=== What to do ===
From the line containing "Where should I" to the end of the records below, output each line exactly; include both ends and nothing else.

[[ Data to process, beginning ]]

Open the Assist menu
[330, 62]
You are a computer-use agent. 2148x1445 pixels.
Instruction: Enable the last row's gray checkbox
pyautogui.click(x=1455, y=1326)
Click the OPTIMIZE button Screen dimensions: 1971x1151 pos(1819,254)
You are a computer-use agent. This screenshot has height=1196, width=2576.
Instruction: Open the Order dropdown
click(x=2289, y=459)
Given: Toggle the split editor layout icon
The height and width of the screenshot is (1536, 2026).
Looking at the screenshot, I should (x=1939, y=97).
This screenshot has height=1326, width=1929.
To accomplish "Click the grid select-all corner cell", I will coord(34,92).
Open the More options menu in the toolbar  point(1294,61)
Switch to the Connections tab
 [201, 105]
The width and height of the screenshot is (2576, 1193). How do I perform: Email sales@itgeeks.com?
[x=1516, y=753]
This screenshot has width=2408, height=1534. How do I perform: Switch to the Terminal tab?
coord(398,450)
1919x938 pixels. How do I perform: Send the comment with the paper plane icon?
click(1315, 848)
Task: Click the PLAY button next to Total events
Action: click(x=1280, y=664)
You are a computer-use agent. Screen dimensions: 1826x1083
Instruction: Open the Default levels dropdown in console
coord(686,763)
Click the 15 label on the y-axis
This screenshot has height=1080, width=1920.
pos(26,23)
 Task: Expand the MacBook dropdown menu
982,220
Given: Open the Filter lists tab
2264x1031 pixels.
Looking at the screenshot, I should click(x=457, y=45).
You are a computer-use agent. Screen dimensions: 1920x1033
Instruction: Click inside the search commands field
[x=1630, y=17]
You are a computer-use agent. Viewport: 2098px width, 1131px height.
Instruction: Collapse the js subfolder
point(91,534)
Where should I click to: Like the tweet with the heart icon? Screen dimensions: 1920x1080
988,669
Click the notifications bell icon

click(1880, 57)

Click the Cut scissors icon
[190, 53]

[[ Data to process, end ]]

=== Task solution ===
Where should I click to: Like the tweet with the heart icon? Screen dimensions: 1920x1080
988,669
Click the notifications bell icon

click(1880, 57)

Click the Cut scissors icon
[190, 53]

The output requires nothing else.